Photo: © UNICEF / Douglas Clement (ref # 2728/89)
Launched in 1996 by the IMF and World Bank, the original initiative (HIPC-1) aimed to reduce to "sustainable" levels the external debts of the world's poorest countries. Of the 41 countries initially listed by the IMF and World Bank as candidates for the deal, 33 were African. In 1998, Uganda and Bolivia became the first countries to qualify for full HIPC treatment involving actual debt reduction. With only five other countries signed on for HIPC treatment as the new millennium approached, the Group of Eight major creditor countries agreed in June 1999 to enable faster qualification by more countries for more substantial debt relief.
This followed an increasingly vigorous international campaign in favour of debt cancellation led by Jubilee 2000, a coalition of non-governmental organizations and prominent individuals.
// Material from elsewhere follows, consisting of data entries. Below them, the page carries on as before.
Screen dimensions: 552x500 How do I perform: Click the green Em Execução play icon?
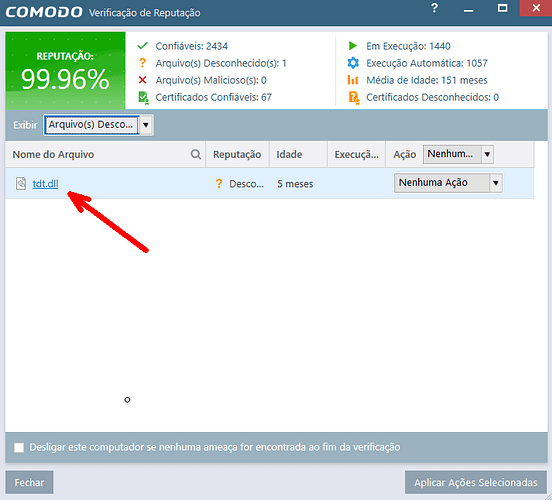352,46
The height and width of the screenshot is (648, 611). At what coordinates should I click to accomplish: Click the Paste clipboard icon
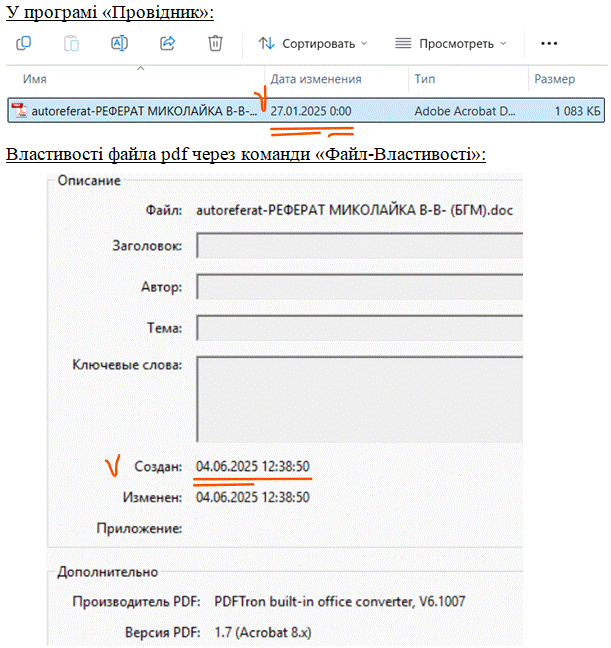click(x=72, y=43)
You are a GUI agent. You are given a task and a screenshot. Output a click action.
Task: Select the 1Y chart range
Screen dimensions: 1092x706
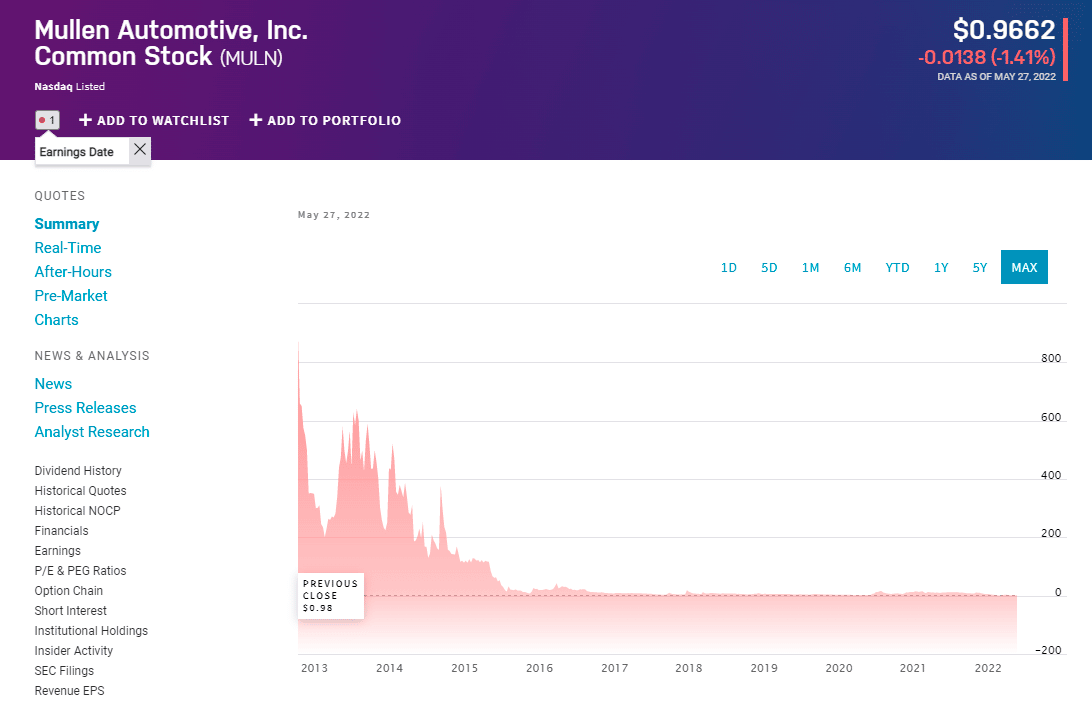click(x=940, y=267)

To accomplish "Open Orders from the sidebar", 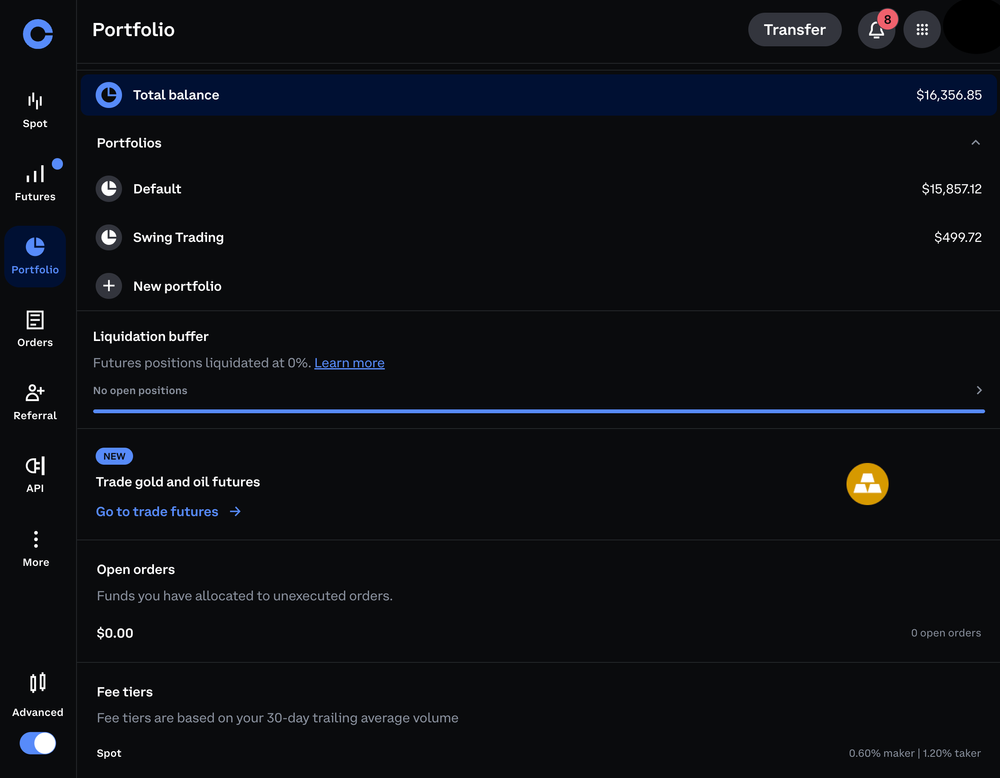I will tap(34, 320).
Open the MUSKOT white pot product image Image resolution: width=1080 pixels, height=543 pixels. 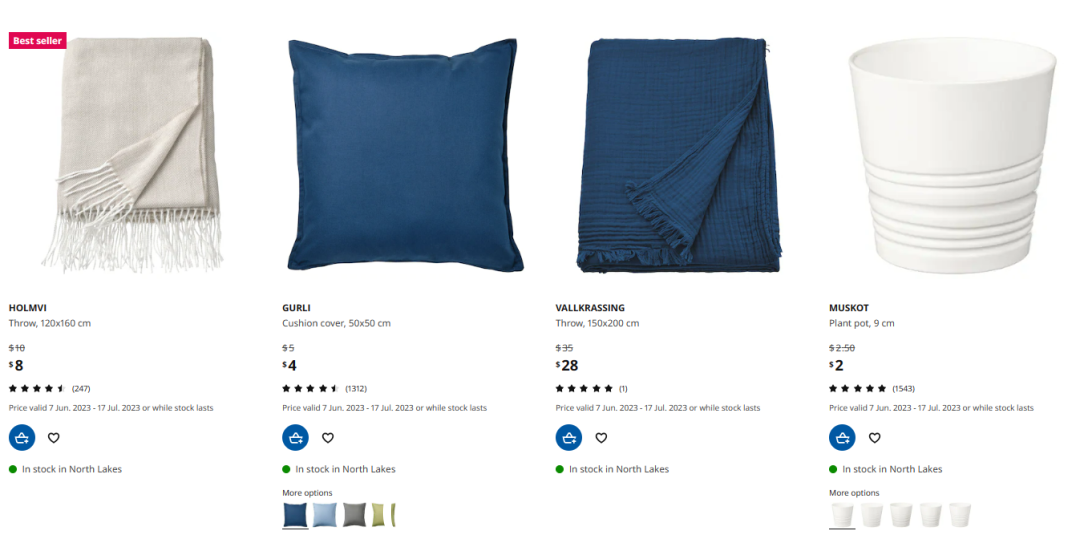click(952, 155)
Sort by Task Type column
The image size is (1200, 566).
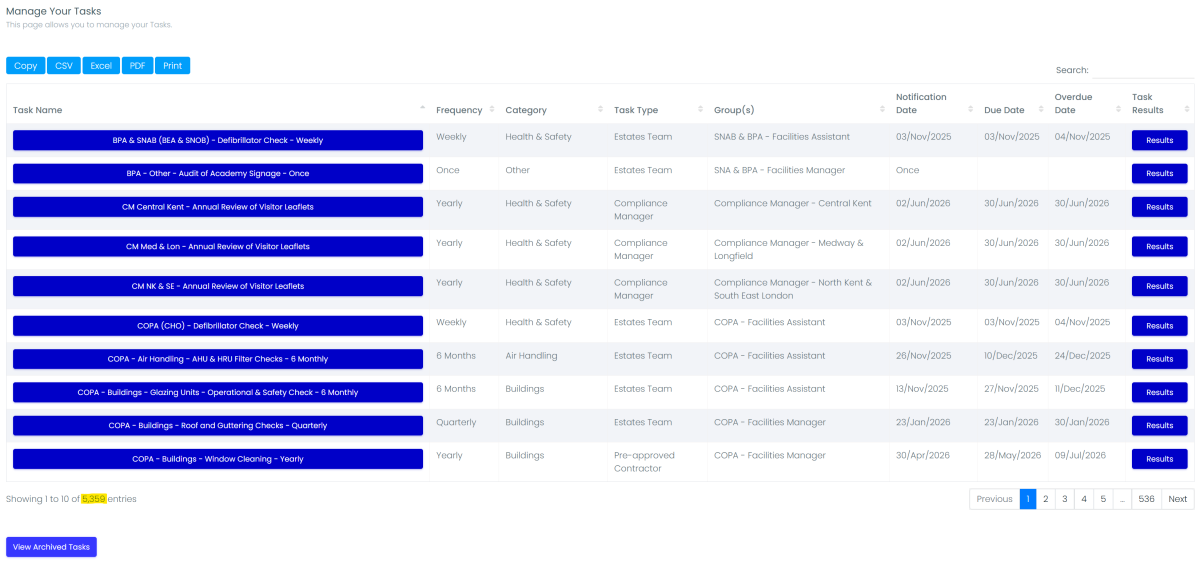tap(636, 110)
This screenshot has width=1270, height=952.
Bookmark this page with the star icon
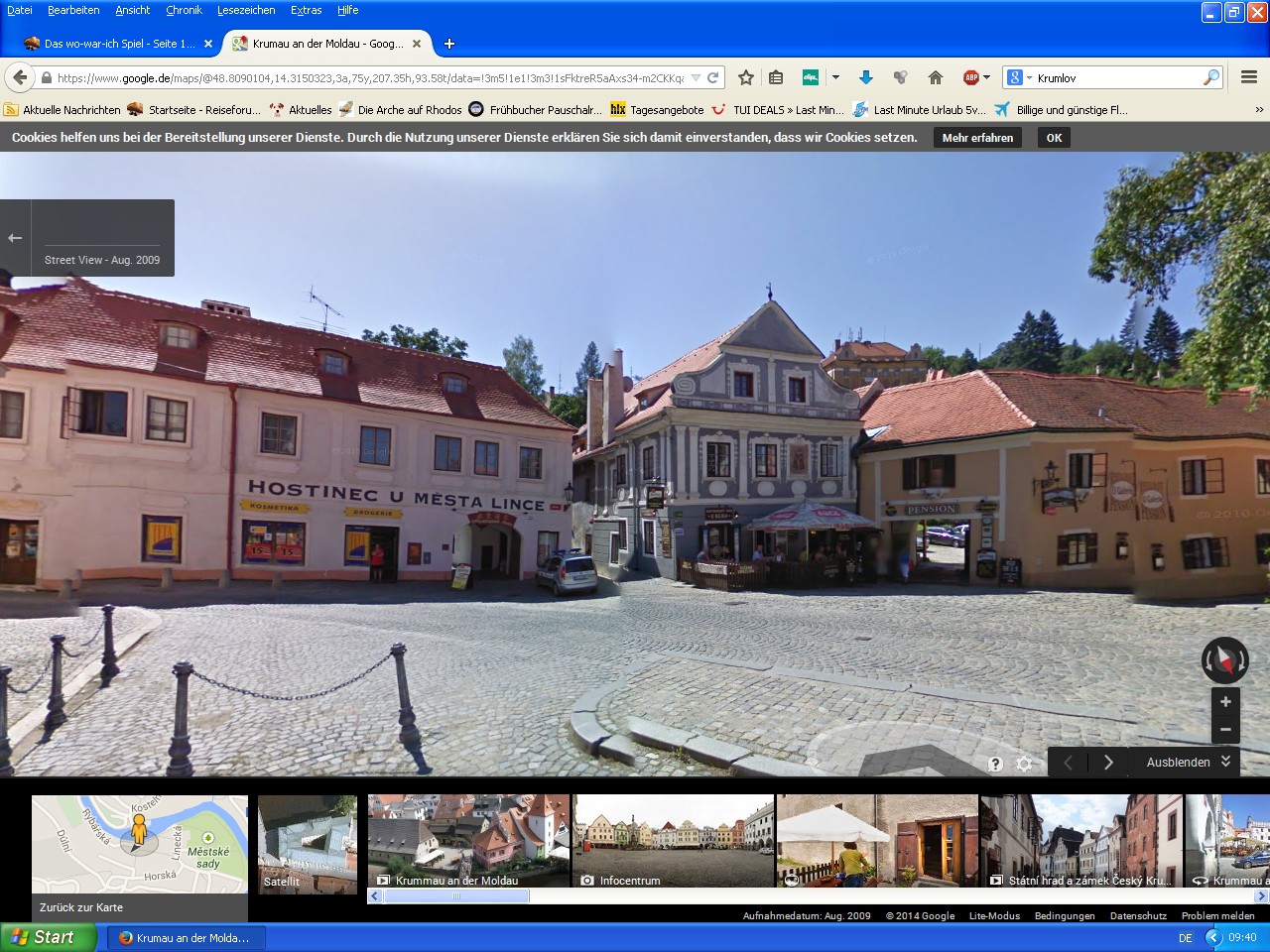pyautogui.click(x=746, y=77)
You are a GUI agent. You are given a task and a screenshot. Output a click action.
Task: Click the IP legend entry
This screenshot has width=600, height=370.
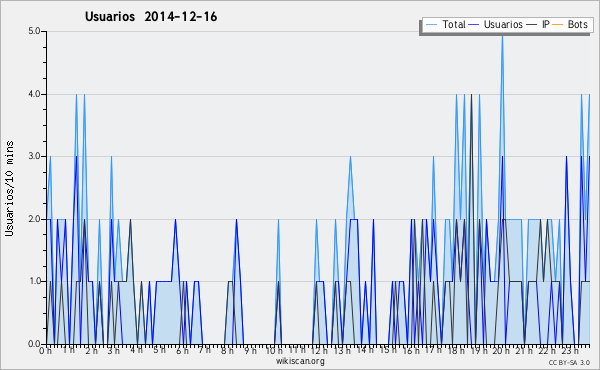538,24
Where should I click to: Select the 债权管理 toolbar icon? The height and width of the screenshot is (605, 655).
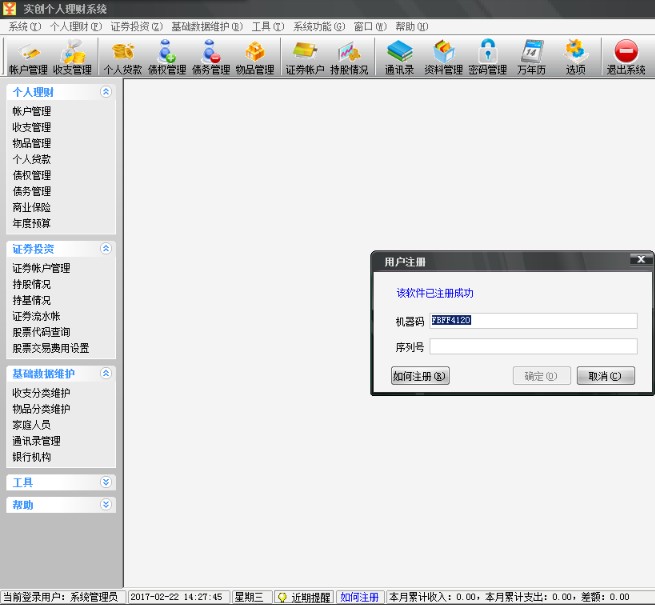(x=167, y=57)
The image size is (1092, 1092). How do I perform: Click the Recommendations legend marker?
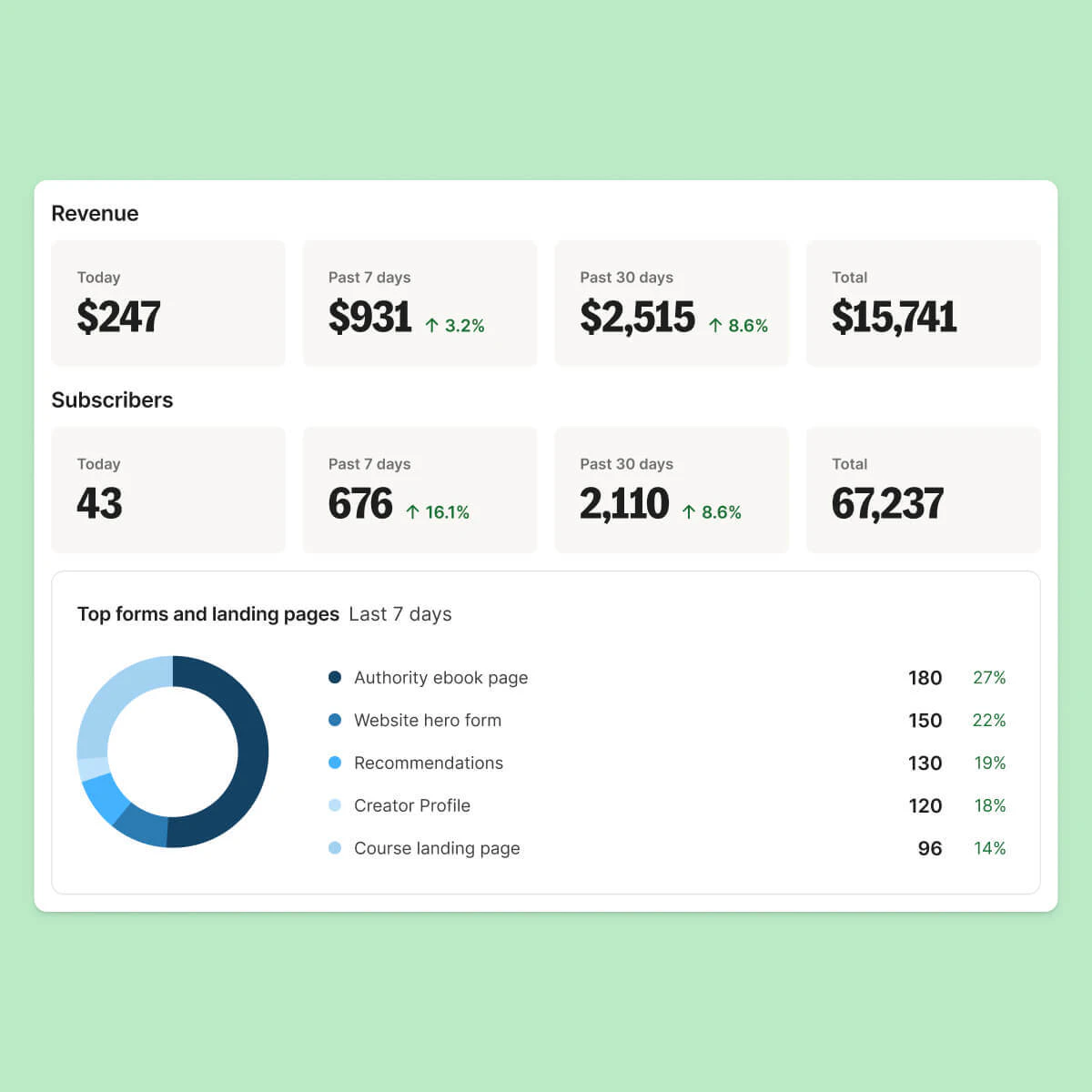(335, 763)
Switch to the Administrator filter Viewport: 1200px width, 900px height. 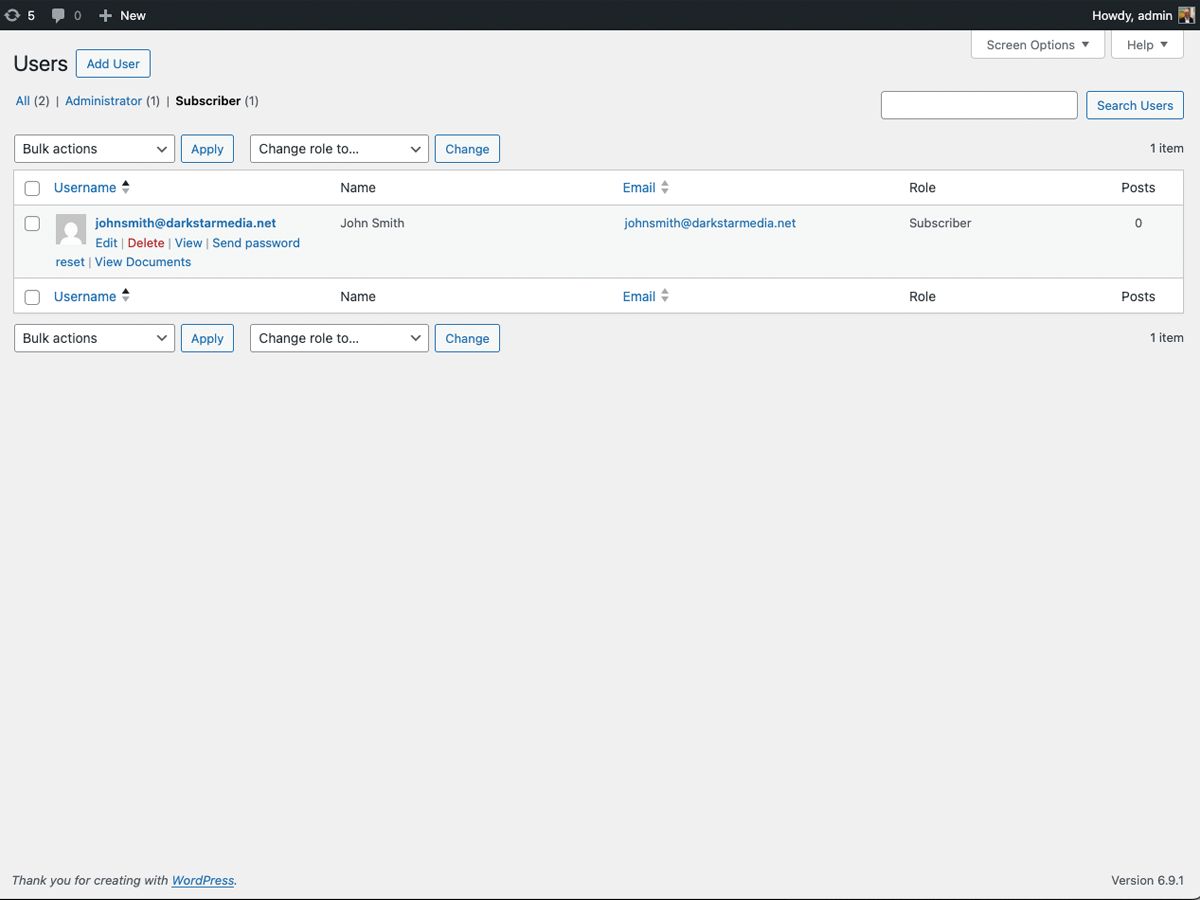(104, 101)
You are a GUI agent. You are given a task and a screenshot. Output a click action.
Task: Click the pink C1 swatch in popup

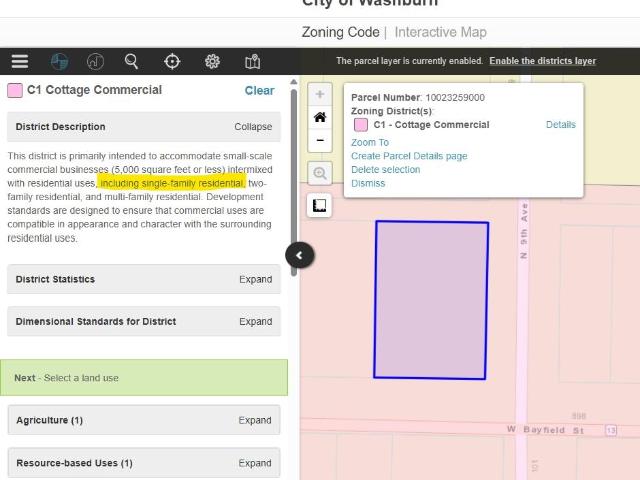coord(361,125)
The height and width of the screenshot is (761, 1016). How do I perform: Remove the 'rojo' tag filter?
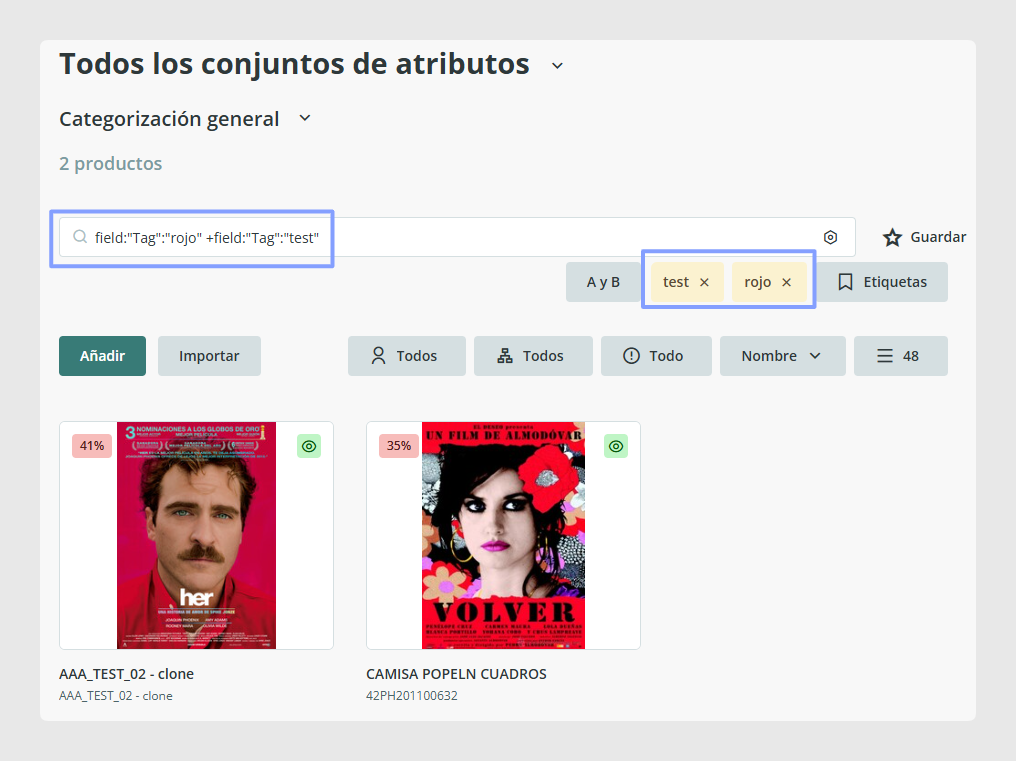(786, 282)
It contrasted the largely "unrepayable debts" with the often desperate social and economic conditions in these countries.
Finance ministers of the major creditors agreed on an enhanced
HIPC package (HIPC-2) in September 1999 which relaxed the strict
criteria for eligibility and made a clearer link between debt
relief and poverty reduction. The PRSP is a central condition
for securing debt relief under HIPC-2. It aims for more effective
coordination of debt relief, creditor aid and approved changes
in national economic and poverty reduction policies. Some also
regard the PRSP as a mechanism to democratize this process because
creditors require civil society to participate with governments
in formulating the PRSPs.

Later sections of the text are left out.